December 4, 2009

Zero

Many of my friends from college fly airplanes for a living. I even considered doing that until I decided that the best part of flying was talking on the radio. Now I can go to work and hear myself talk all day! Its great.

Through my friends' stories of trial and tribulation in their company's simulators, I'm familiar, and we should all be so relieved, with the regular training that airline pilots endure to maintain their proficiency in the specific type of plane they fly. Anything and everything that could possibly go wrong in their airplane is practiced until they show the instructor a satisfactory result.

On September 25th, 2007, in a land far, far away.... Ok, it was in Memphis, but I digress....

Controllers lost their radar and they lost their radios. Memphis Center declared ATC-0, and the airspace was shut down (did they have any other choice!?). Sectors in other facilities around Memphis kept planes out of Memphis' airspace. Planes that were about to take off where held on the ground. The airplanes left hurtling above the darkened land... Well, I'm not sure what happened. News reports describe the chaos that ensued as "controllers whipped out their cell phones..." But who did they call!? I asked my supervisor a few weeks later. "I dunno, ask the OMIC" The OMIC is the Operational Manager In Charge for the entire control room, overseeing all the areas.

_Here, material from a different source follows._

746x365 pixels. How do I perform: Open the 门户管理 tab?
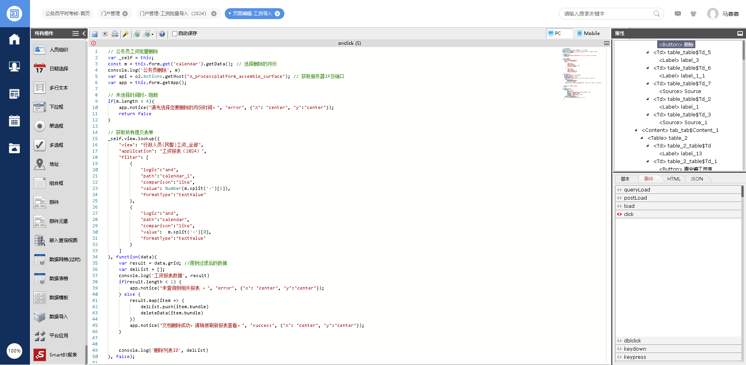pos(111,14)
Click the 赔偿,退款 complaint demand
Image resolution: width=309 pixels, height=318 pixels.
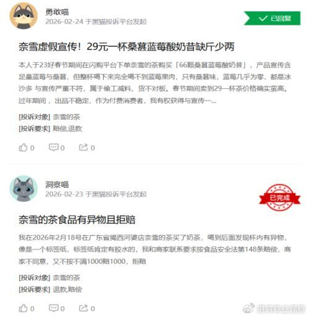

So I walked down the aisle and asked the OMIC. I suggested that the FAA put out a memo, or something, that described what happened, why it happened, and who all those controllers called on their cell phones. What could we do better next time and what worked as good as it could have given the dire situation? I was relatively new to the FAA and young and stupid, I guess. I got a startling answer: "If you lost everything, just tell your supervisor. We have a satellite phone to call the airlines, and they'll email their planes to change to other frequencies in other facilities around us. As long as you always ensure separation, everything will be fine!" "But who did the controllers call on their cell phones? What am I expected to do!? Its my sector!," I pleaded. "Am I supposed to just throw my hands up and tell my supervisor? Really!?" The OMIC had better things to do than deal with this, "Yup. Really." Oh, FAA, how I love you.

I was shocked, to say the least. Two years later, I've finally found a link to a full article that actually mentions, with some detail, who the controllers called, and what that actually accomplished that day in Memphis. Read it here.

The article mentions how controllers in Memphis called controllers they knew in surrounding facilities. These controllers were able to use planes in THEIR sectors to fetch planes on Memphis' frequencies (planes are transmitters too, ya know) and bring them all in contact with this other controller who then relayed clearances for the controller in Memphis. That's great, except we're not supposed to have our phones on in the area, so no one would pick up. Add that to the contingency plan....

A few months later, Boston Center's HOST computer had an issue and we were forced to use the backup system during a busy afternoon. I say, "we", but it happened on my day off. I still think about what I would have done if I was there. We had radar and we still got to talk to the airplanes, but our backup system doesn't use our new fancy strip-replacement screen, URET. The last time I used strips was in D-school - over 3 years ago. Yes, we still write on strips at the Watertown sector for operations in and out of our non-towered airports, but that's one or two at a time.

Pilots practice stuff like this at least twice a year. We should be using strips at least that often so that, when something happens, we can deal with the actual problem, not our lack of proficiency with our backup system. This may be unpopular, but en-route controllers should spend time working busy traffic with strips enough so that it doesn't feel completely foreign if we need to use it in an emergency. This practice may be impractical working live traffic, as beneficial as I think it would be, for, say, a week at a time, once or twice a year. At least make us spend some quality time in the simulators with strips. How about include it as part of refresher training? If nothing else, it will be a good history lesson for the newer generation.

I bring this up because we recently changed our contingency plan to include non-radar routing through the ATC-0 airspace after it is "stabilized". The printed up power-point presentation lacked details. It didn't include a plan for how controllers were supposed to deal with the situation. So I actually went and read the whole PDF file. And IT lacked detail, as well. Boston Center's specific plan is at the OMIC desk "for easy reference". Throw your hands in the air. Why should we care? If you're flying through my airspace and something happens, you don't want me handing it over to the supervisor. Trust me.

Till next time...

DM

1 comment:

hATChet man said...

I worked at a facility where the back-up was broadband radar. If the computer crashed, we'd push the scopes to horizontal and make up shrimp boats (target markers) and get on with our business.

Except, they tossed out all the shrimp boats by mistake.

You should have seen the scopes after a couple hour session of doodling everything on them with a grease pencil!